I also agree that one of the most important things that infant mental health therapists do is to help parents to reflect upon how the parenting they learned when they were children themselves does or doesn’t respond to their own children's needs. Many parents are, of course, doing a wonderful job and are very responsive already. However, in many instances we provide services to families in which the parents' own parents were either neglectful, abusive, substance addicted or absent. For a parent who never experienced "good enough" parenting themselves, some time to reflect with a professional upon what they'd like to do, or not to do as parents in sessions with their children and the dilemmas of parenting present in the room can already be an invaluable gift for parent and for child, no matter what the therapy is called. Therapists can help parents to understand the meaning inherent in their children’s play, what it might imply about the child’s inner life as they try to make sense of their world... but highlighting, emphasizing and enhancing the relationship between parent and child is paramount.

We believe that this is most easily and most usefully accomplished with the child in the room.

This is all a very long-winded way of saying that what we do depends upon the children and the parents, which, of course, you know already. But I thought a few more concrete (if long-winded!) examples might help.
See why I love this job? Children on window sills. You bet they need therapy. I wrote back:
Sorry, I mistakenly thought that the field of INFANT MENTAL HEALTH was about INFANTS and thought . . .infants, as in. . .babies.

I stand corrected. Who knew? The Wall Street Journal article said nada about children.

Of course CHILDREN need therapy.
Everyone needs therapy. Infants, apparently, too.

Thanks again, JayLark. Something tells me you're a super therapy doc, ESPECIALLY if you like to play and have some good toys. My bets are that you won't ever sell out to real estate, even when the market picks up.
We look forward to that book on the dissertation, btw.

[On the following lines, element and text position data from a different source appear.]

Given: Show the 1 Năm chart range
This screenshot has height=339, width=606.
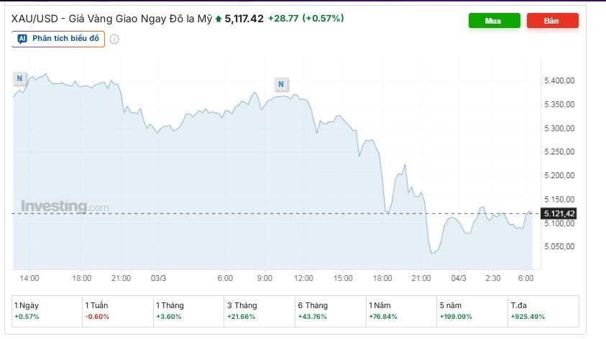Looking at the screenshot, I should click(400, 310).
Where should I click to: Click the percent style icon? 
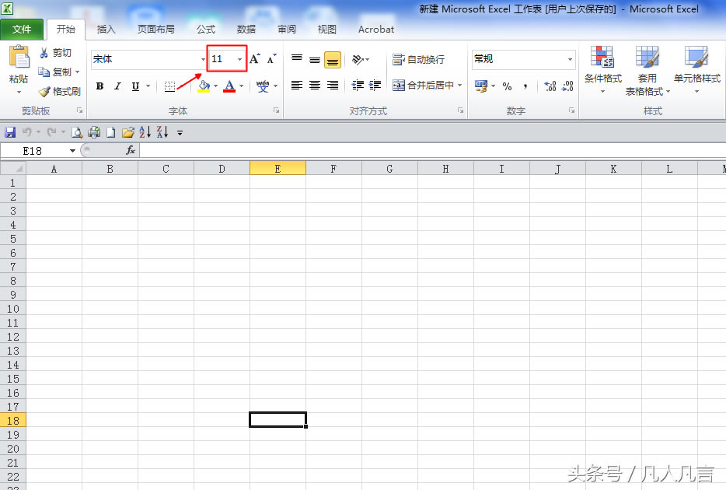[507, 86]
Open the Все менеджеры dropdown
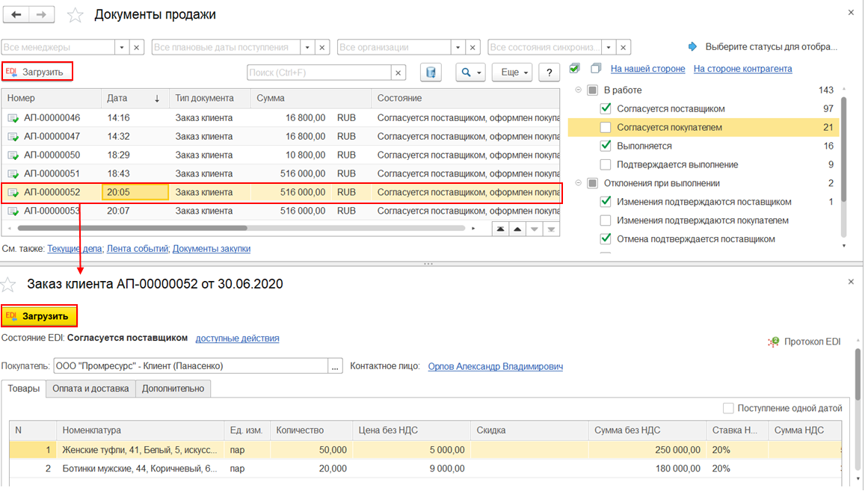 [122, 47]
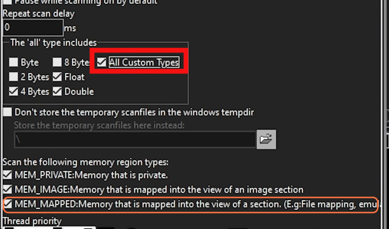Toggle the Byte checkbox

(x=13, y=62)
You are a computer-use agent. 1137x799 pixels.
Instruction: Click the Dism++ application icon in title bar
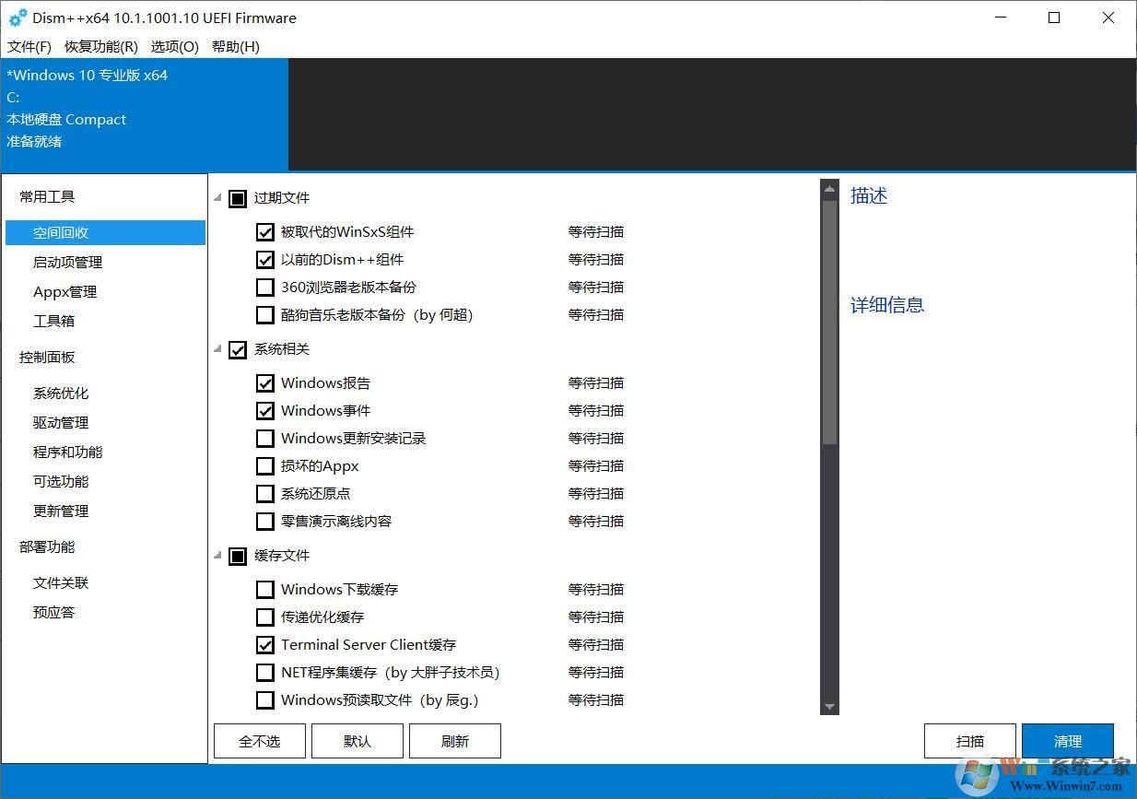(x=18, y=18)
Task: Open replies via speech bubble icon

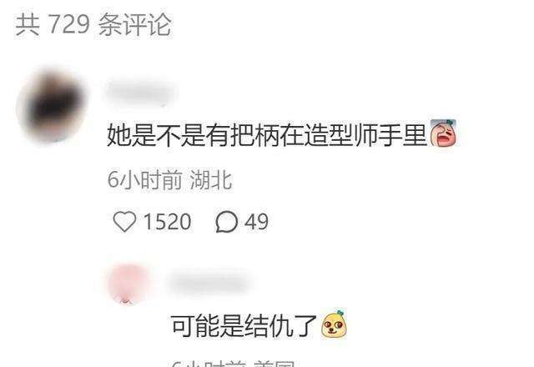Action: (x=226, y=222)
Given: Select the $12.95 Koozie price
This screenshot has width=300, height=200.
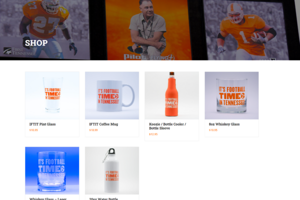Looking at the screenshot, I should (154, 135).
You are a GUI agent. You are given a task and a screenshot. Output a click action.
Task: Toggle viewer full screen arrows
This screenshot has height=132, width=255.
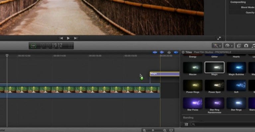[x=219, y=38]
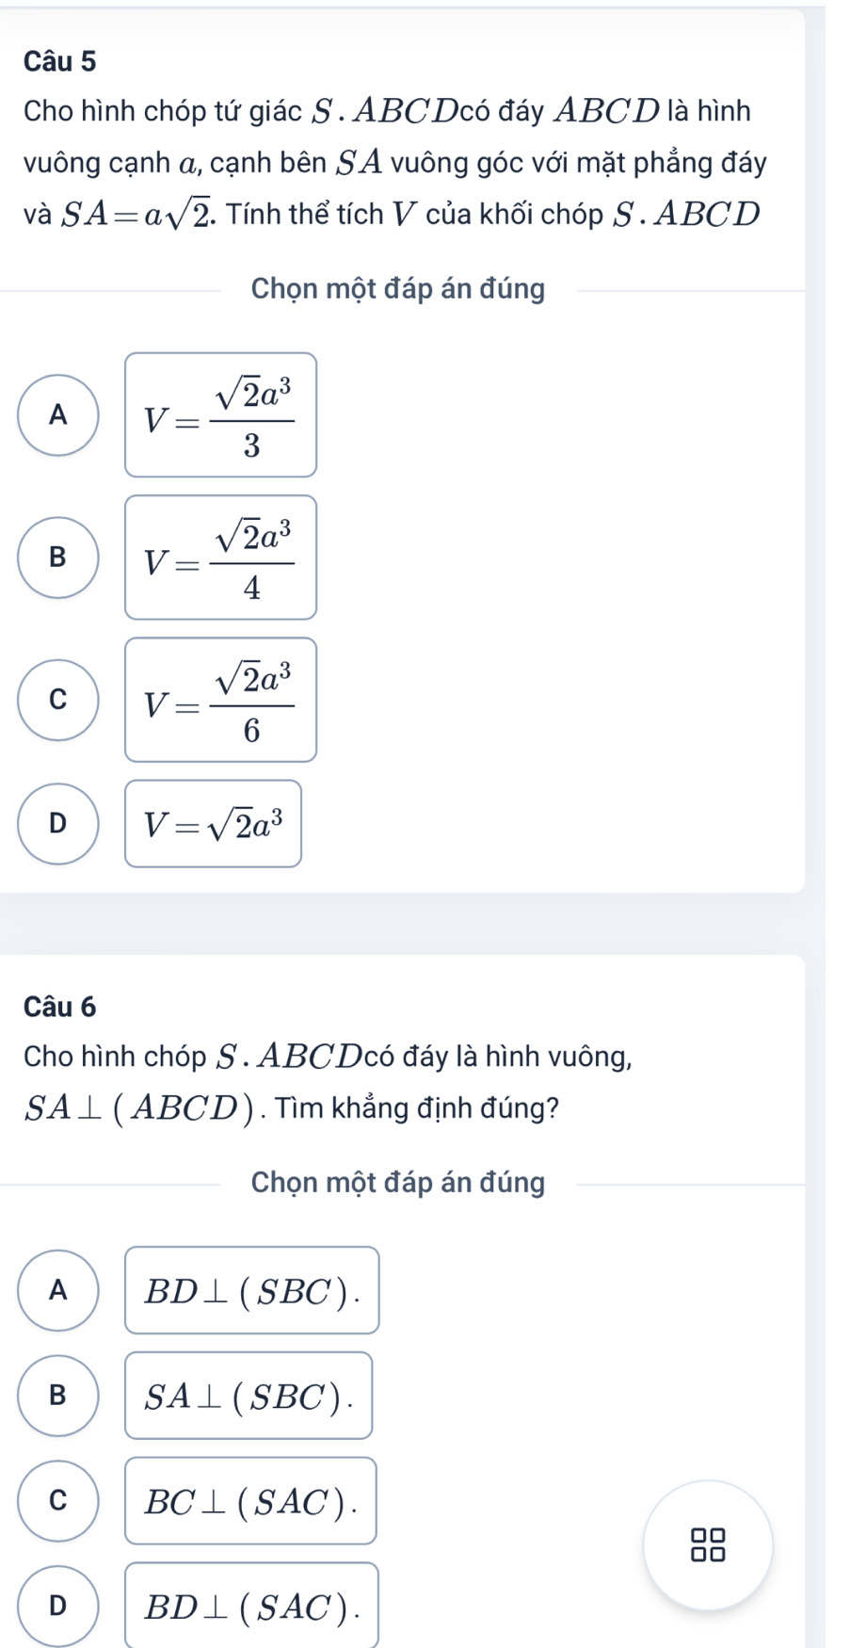The width and height of the screenshot is (850, 1648).
Task: Tap answer box BD ⊥ (SAC)
Action: pyautogui.click(x=251, y=1606)
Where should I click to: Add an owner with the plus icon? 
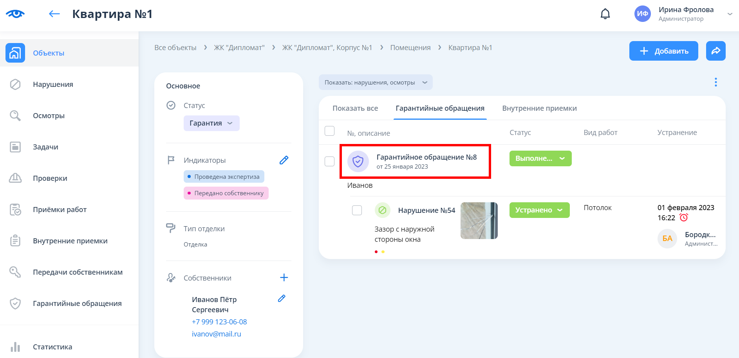point(284,278)
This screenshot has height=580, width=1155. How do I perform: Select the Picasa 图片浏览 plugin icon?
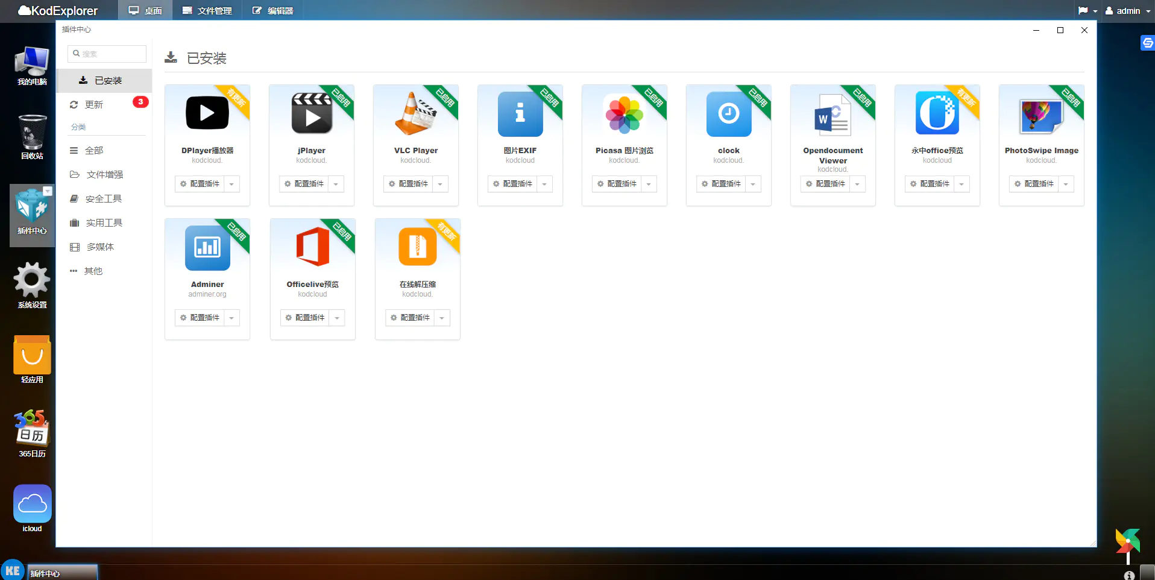[624, 113]
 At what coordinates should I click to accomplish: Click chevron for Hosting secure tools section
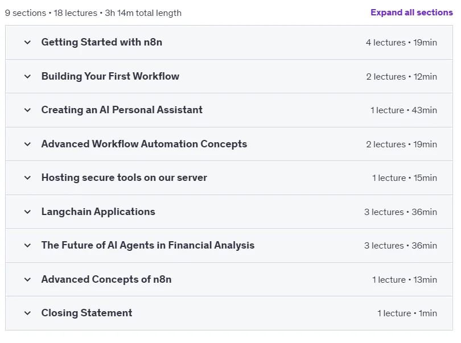coord(27,178)
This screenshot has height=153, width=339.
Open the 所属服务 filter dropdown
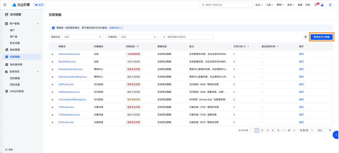pos(139,37)
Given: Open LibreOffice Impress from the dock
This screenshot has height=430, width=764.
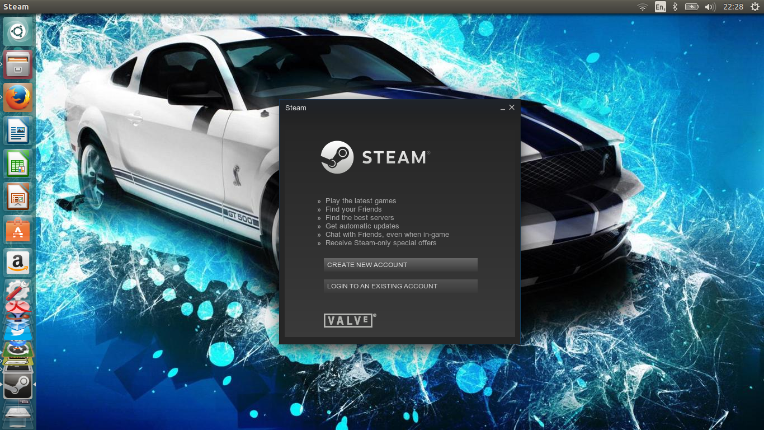Looking at the screenshot, I should pyautogui.click(x=18, y=197).
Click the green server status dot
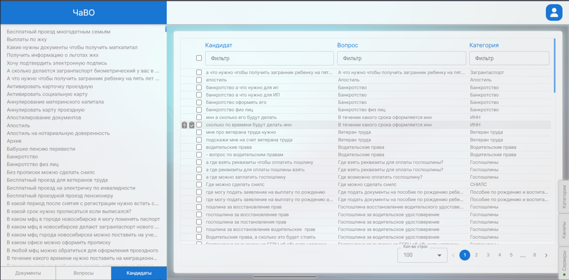 [x=564, y=275]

Good luck.



Dylan Emrys said...

Wonderful dialogue!

I also work in the field of Infant Mental degree is in prenatal and perinatal psychology and I work not just in IMH, but also in the idea that what happens before and during birth affects the belief systems, the neurobiology and brain development as well as social and emotional development.

The dynamics between infants and parents is so profound, that often issues from the parents own birth and early infancy could be affecting the relationship and connection between them.

It is so important to recognize not only that we can go back and heal, even change our neurological pathways, but also that we can prevent trauma from imprinting and help parents learn to identify and communicate with their infant so that optimal health on every level can be reached.

therapydoc said...

Thanks Dylan, Projection has no bounds, that's for sure. Nice meeting you.